月刊バスケットボール5月号

中学(U15)

2021.03.29

三遠ネオフェニックスU15が信州ブレイブウォリアーズU15を撃破! 持ち味のディフェンスが冴え渡った後半は35-19と圧倒【B.LEAGUE U15 CHAMPIONSHIP 2021】

「B.LEAGUE U15 CHAMPIONSHIP 2021」。全国のBユース35クラブが頂点を競う戦いが、東京体育館で切り広げられている。ここではその中から注目の試合を紹介していく。

※参加辞退等があり、今大会の出場クラブは34

 

 大会2日目の第一試合で対戦した三遠ネオフェニックスU15と信州ブレイブウォリアーズU15の一戦は前半はほぼ互角の展開で22-24と信州が僅かにリードし、クロスゲームの様相を呈していた。しかし、最終スコアは57-43と三遠が大きく引き離す形となった。

 

 ポイントは後半のディフェンスだ。「今年のテーマは自想する、つまり自分たちで考えてプレーすることです。信州戦の前半は選手たちに任せていて、どこで切り替えてしっかりプレーできるか見ていたのですが、結局自分たちの本来すべきプレーに気付けずに『どうしよう』ってなって終わってしまいました。本来であればタイムアウトを取って、僕らコーチ陣が鼓舞しないといけないシチュエーションでしたが、自分たちで考えてプレーすること、選手たち自身がどこまで求めているプレーを理解しているのかが重要でした」と三遠U15上田康徳コーチは前半の戦いを振り返る。

 

持ち味のディフェンスが機能した後半は相手にタフショットを強いさせる場面も多かった

 

 ハーフタイムでディフェンスからのブレイクを今一度確認すると、後半開始早々、ゲームの流れが一変。オールコートのプレッシャーディフェンスで信州U15のミスを誘発し開始早々10-4のランを展開して32-28と一気に試合をひっくり返した。この場面で信州U15はたまらずタイムアウトを要求したが、流れを変えることはできず、三遠U15#1中西叶人の3Pシュートでリードを2桁に拡大。結局3Qで21-8という圧倒的な差を生み出すこととなった。

 

「後半の入りで信州がタイムアウトを取った場面はようやく『自分たちはこれでいけるぞ、自分たちのすべきことはこれだ』というのが明確になったシーンでした。
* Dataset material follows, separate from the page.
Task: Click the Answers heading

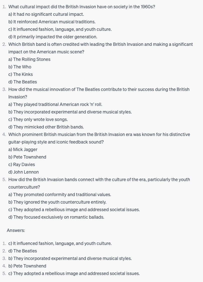Action: (16, 231)
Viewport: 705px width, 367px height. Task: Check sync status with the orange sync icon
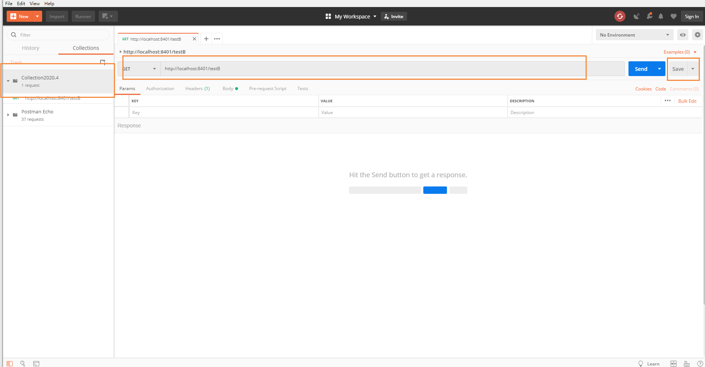pyautogui.click(x=620, y=16)
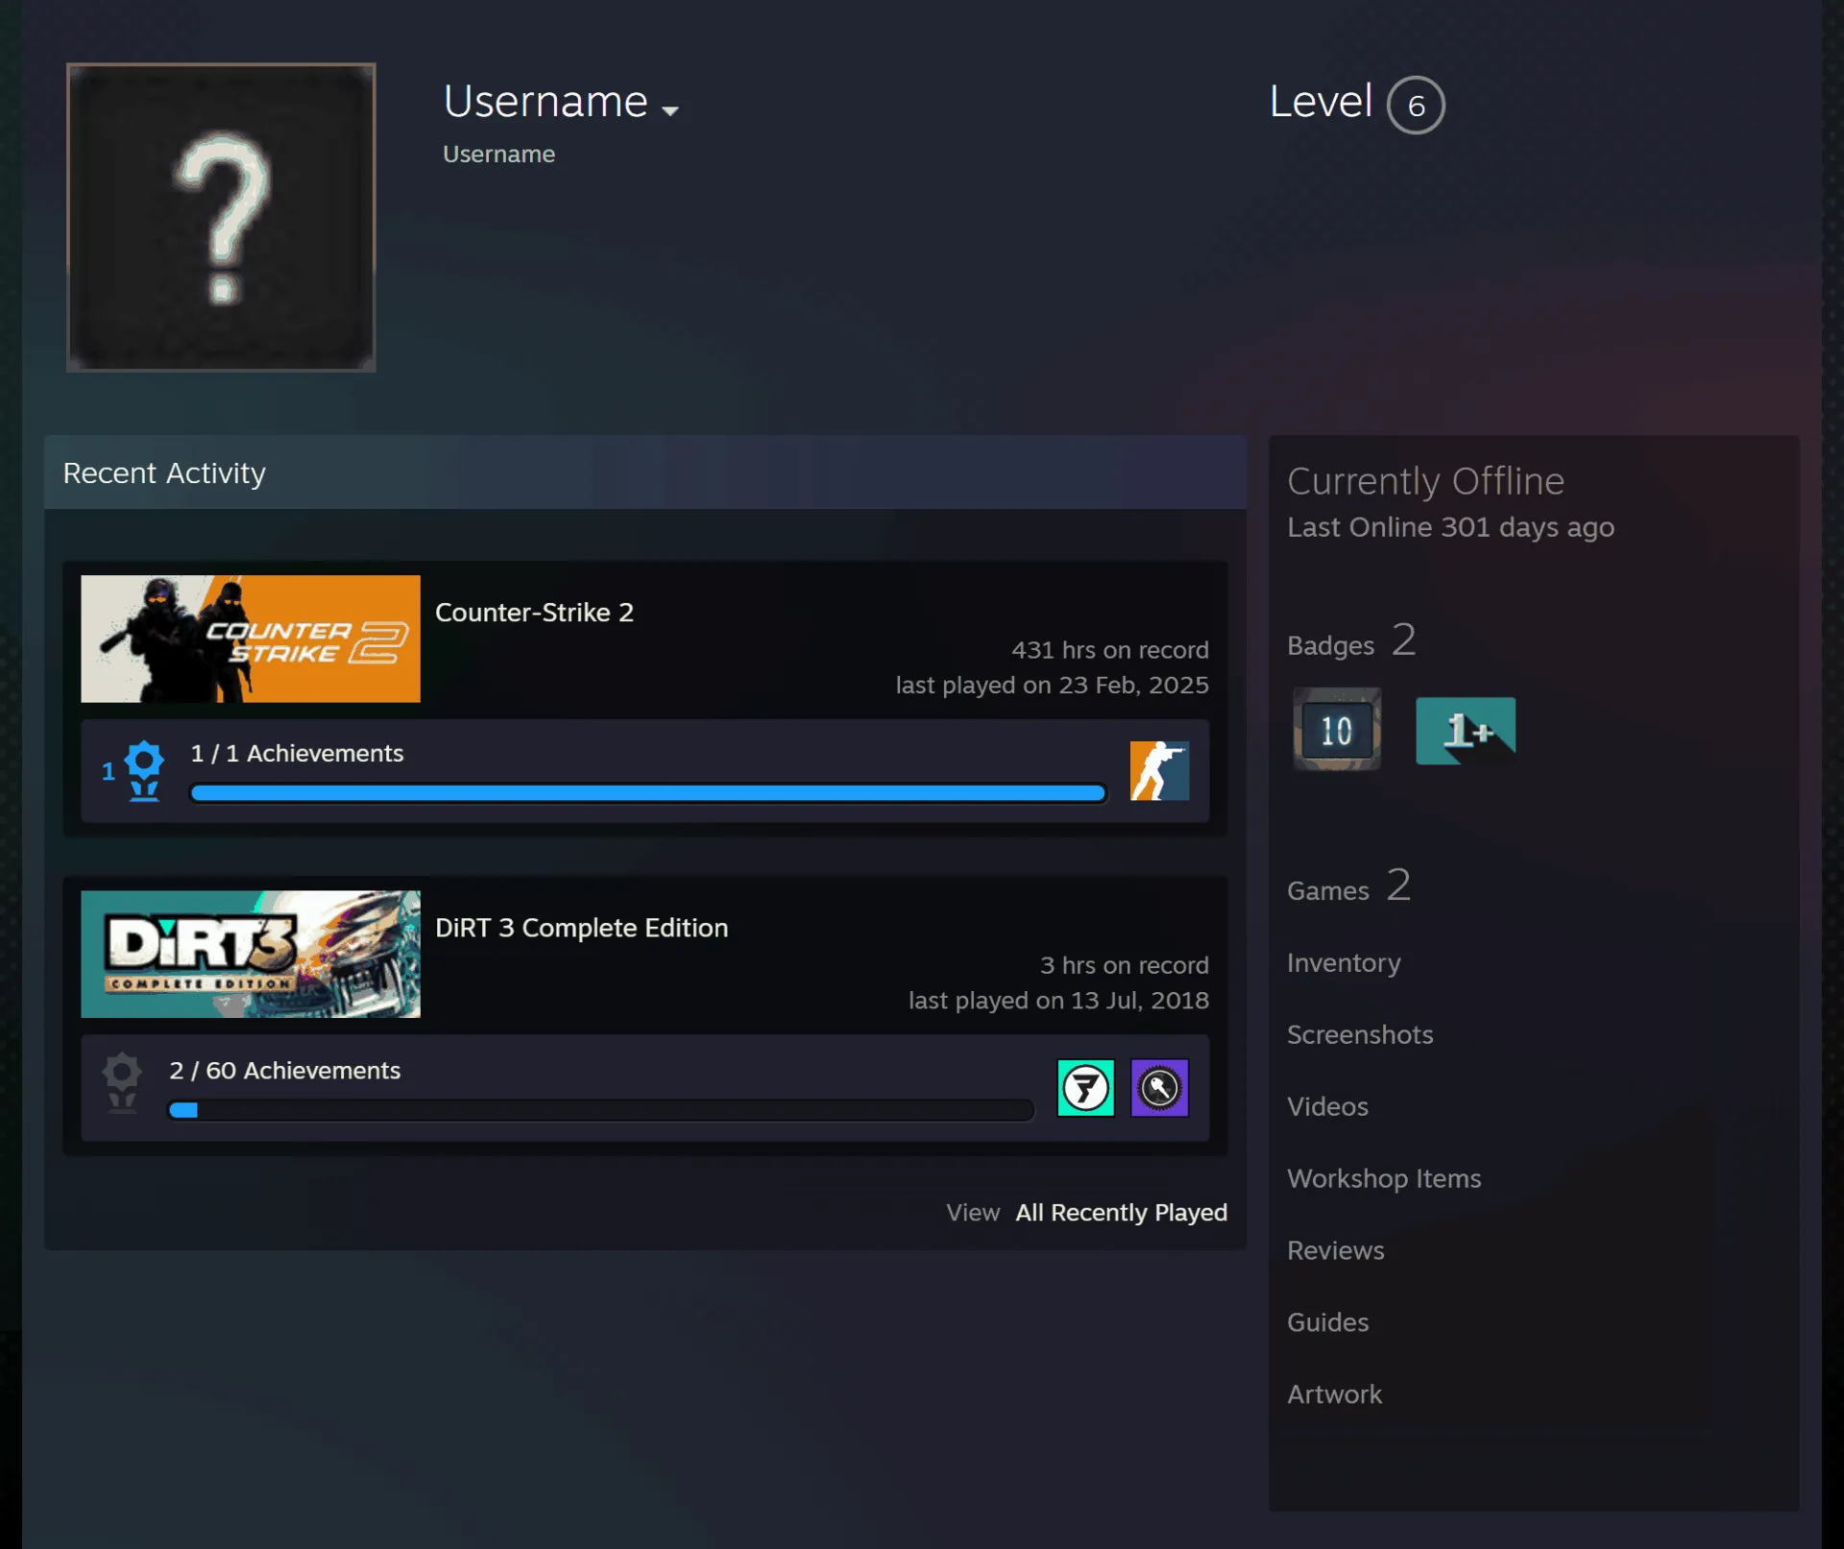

あのタイムアウト中、僕は何も言っていないんですが、選手たちだけでベンチで話していたので、それもすごく良かったところです。初日の宇都宮U15戦でも前半は自分たちのバスケットができていたのですが、後半戦まで持たなかったので、この試合では継続してやり続けることも大事でした。信州U15のタイムアウトが一つの分岐点ではありましたが、3Qの入りから全体を通してディフェンスを継続できたのは良かったと思います。今まではこちらの指示を待っていたところを、選手たち自身が考えて行動できるようになったのが一番大きいです」と上田コーチ。

 

オフェンスでは#1中西が重要な場面で得点を重ねた

 

 価値ある3Pを決めた中西も「チームルールでノーミドルというのがあるのですが、全体としてそれを止め切れなかったシーンが多くて、ヘルプに頼ってしまったのは反省点です。でも、そこをチームで助け合えたので良いディフェンスになっていたと思います。個人的にも仲間のミスをうまくフォローできました」と課題を挙げる一方で組織としての戦いには手応えを感じているようだ。

 

 最後までディフェンスの強度を落とさずに後半で35-19というすばらしい守りを見せ、信州U15を撃破した三遠U15。ズバ抜けたタレントがいるチームではないが、組織的なバスケットが良い成果を生んだこの戦いで2日目にしてうれしい初勝利をゲットした。